Welcome support from low oil prices
And yet Robeco’s chief economist Léon Cornelissen is not somber about the growth outlook for this year: “The Chinese authorities will probably go for a growth target of 7% this year, but they will not accept a lower growth number as this would have a serious effect on employment. And 7% is doable.” According to Cornelissen, the lower oil prices will quickly drive inflation lower in China, which in turn creates more room for stimulus through interest rates. That China wants to reduce its major dependence on foreign oil supplies is not an issue at this point: “Low oil prices are very favorable for China. The country has major coal reserves, but in terms of CO2 emissions, that is not handy and at this price oil is irresistible.”
The reforms the authorities are currently implementing are in Cornelissen’s opinion not a major threat to growth. “In the past, there was a tendency to push regional leaders to maximize economic growth. But now the focus is on budgetary discipline, too. However, if this is excessively stringent, it puts a brake on growth, though the effects are not so dramatic in practice. Further they are compensating this with monetary stimulus measures or letting the yuan weaken faster versus the dollar.”
But this method of sliding exchange with the dollar is not a pertinent issue at the moment. However, the central government has pumped capital into the banks and invested further in infrastructure projects. What’s more, the continuing recovery in the US economy is having a positive effect on growth in China.
The condition the authorities place on the reforms is that growth does not come under too much pressure
Weak domestic spending
But Cornelissen is a little less positive for the longer term. “Private-sector debt and debt at lower levels of government are not likely to put any pressure on growth this year. But debt problems are increasing and that is unfavorable for the longer term.”

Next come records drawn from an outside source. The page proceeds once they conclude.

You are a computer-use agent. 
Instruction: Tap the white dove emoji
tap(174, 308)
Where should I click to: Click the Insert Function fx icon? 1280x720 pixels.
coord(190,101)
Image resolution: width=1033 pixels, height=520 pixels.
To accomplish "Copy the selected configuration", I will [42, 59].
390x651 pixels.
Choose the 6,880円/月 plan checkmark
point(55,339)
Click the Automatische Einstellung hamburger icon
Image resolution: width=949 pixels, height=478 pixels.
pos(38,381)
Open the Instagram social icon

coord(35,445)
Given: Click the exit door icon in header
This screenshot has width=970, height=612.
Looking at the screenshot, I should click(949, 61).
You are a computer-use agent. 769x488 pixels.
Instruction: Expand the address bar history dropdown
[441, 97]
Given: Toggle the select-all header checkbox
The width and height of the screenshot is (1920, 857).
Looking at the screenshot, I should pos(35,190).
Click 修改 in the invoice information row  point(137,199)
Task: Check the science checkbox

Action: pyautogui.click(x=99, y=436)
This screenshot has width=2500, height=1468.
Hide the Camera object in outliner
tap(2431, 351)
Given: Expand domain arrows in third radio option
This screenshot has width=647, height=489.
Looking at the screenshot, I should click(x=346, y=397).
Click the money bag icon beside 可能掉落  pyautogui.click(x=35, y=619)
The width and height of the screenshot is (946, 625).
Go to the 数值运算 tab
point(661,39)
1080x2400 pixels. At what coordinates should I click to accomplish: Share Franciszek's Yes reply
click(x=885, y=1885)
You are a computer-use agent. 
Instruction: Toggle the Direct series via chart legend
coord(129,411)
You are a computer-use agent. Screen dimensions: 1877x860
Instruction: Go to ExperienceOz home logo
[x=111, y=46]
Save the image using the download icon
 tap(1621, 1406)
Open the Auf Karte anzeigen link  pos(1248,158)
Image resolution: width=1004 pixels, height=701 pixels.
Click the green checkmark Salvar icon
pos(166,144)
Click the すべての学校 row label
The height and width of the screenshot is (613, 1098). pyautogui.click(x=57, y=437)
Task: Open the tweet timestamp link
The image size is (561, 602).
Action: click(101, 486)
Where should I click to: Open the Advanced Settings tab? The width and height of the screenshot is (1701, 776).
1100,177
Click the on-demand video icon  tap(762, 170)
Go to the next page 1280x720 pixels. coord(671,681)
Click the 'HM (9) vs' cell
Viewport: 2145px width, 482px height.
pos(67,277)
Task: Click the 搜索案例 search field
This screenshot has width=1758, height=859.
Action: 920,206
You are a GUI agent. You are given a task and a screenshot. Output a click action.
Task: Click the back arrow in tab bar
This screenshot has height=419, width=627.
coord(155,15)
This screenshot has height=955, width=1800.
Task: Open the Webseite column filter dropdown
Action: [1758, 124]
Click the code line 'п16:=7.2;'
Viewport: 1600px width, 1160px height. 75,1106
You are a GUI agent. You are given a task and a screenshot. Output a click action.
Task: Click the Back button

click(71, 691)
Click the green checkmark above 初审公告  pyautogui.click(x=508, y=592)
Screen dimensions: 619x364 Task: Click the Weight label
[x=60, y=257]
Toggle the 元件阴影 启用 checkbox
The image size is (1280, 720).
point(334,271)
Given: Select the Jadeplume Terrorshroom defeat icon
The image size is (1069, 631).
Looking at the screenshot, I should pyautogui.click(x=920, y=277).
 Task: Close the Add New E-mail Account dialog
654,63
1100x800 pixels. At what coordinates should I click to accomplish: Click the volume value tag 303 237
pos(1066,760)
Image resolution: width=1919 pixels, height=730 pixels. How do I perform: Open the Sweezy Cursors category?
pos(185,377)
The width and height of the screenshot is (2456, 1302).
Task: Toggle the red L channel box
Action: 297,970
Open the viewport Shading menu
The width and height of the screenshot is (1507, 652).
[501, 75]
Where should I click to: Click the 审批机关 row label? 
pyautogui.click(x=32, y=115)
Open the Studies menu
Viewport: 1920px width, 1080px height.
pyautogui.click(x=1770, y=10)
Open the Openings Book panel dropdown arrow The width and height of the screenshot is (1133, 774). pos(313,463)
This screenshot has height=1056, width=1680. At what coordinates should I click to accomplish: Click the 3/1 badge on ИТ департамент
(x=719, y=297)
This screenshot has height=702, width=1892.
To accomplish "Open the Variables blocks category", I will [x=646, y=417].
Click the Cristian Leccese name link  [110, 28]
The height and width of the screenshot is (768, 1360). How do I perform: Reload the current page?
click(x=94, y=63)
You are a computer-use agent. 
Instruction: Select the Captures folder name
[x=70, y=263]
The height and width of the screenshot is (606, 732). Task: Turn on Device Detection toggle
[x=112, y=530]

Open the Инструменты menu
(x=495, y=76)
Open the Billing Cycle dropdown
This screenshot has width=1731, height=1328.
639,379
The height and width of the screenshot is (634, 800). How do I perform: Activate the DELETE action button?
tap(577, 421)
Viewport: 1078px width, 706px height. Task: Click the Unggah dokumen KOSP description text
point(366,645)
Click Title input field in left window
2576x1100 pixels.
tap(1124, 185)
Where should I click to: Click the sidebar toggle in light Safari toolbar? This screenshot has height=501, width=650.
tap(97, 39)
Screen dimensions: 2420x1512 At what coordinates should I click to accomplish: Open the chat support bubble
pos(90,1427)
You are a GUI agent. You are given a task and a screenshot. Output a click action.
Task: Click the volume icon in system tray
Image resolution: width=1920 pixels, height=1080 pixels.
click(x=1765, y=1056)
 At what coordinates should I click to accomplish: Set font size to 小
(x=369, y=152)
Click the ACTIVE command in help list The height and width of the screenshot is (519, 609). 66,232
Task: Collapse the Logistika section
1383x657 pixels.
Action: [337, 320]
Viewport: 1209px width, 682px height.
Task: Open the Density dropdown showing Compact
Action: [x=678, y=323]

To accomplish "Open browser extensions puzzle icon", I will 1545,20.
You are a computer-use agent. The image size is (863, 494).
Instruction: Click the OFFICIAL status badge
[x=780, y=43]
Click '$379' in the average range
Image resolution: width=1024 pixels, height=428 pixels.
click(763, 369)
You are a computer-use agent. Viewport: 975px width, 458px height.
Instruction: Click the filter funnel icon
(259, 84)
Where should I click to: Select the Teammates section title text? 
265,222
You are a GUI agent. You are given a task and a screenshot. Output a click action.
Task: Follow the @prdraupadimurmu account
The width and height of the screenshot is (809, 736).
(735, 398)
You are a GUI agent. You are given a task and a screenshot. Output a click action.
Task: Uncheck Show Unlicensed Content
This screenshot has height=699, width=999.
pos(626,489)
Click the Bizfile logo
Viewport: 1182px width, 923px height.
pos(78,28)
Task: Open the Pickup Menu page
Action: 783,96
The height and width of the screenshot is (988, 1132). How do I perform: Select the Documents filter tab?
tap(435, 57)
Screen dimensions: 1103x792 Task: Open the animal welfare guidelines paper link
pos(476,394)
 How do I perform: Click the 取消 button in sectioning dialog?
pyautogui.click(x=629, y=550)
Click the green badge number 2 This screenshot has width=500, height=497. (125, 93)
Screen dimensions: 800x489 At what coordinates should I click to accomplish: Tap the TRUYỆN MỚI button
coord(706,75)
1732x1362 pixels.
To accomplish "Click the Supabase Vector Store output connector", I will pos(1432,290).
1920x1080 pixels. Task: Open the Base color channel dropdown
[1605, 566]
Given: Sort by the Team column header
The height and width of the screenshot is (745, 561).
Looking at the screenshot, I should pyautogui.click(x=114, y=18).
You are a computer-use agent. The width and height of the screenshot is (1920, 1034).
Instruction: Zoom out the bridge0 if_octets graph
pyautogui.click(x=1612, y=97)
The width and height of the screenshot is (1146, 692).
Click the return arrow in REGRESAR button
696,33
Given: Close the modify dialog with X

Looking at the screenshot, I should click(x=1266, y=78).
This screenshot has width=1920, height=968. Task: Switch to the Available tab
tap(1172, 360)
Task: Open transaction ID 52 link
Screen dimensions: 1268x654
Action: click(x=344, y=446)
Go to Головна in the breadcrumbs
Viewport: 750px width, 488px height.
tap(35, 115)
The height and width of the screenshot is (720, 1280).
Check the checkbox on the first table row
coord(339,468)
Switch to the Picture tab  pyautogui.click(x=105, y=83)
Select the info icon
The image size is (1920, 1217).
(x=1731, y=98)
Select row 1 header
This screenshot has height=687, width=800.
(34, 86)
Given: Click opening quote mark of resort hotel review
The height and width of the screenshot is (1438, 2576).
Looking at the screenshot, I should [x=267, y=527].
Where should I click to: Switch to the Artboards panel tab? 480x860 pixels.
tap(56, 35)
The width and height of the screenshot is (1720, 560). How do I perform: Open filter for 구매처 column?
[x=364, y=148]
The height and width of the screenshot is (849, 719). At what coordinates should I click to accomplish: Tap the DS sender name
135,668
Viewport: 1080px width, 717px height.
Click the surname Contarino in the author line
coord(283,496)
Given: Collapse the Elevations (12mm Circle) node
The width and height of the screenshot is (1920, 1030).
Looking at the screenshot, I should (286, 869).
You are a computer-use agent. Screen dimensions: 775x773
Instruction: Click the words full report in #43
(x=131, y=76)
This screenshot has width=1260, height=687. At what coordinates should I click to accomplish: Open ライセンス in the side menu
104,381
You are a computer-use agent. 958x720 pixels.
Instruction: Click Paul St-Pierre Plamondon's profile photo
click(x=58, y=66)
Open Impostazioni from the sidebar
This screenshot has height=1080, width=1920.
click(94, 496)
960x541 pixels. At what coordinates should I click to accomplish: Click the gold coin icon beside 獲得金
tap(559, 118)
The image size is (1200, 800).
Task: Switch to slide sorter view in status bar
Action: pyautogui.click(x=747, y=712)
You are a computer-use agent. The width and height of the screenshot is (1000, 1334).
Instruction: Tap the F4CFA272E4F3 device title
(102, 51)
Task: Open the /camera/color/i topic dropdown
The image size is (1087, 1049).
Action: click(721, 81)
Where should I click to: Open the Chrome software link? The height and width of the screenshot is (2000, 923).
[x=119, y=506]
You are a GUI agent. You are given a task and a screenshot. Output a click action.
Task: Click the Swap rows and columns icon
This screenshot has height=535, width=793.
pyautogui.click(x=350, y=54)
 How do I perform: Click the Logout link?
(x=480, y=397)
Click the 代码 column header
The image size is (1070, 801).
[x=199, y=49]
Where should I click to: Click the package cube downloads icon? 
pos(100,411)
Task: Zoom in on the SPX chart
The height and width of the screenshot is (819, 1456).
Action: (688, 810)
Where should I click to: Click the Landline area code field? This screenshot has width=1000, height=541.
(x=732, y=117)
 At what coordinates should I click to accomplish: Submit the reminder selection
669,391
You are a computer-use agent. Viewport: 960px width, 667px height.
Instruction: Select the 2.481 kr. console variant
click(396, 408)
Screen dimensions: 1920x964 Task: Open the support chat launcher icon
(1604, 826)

Another problem is domestic spending: “This is weak because the Chinese are keen savers due to inadequate social provisions”, according to Cornelissen. “It would be better – for the global economy, too – if there was a greater focus on this issue.” The transition the government is pursuing from an export-led economy to a consumption-driven economy could do with changing up a gear or two, says the economist. “It is under way, but they’re opting for a ’gently does it’ approach. The condition the authorities place on the reforms is that growth does not come under too much pressure, as that would threaten social and political stability.”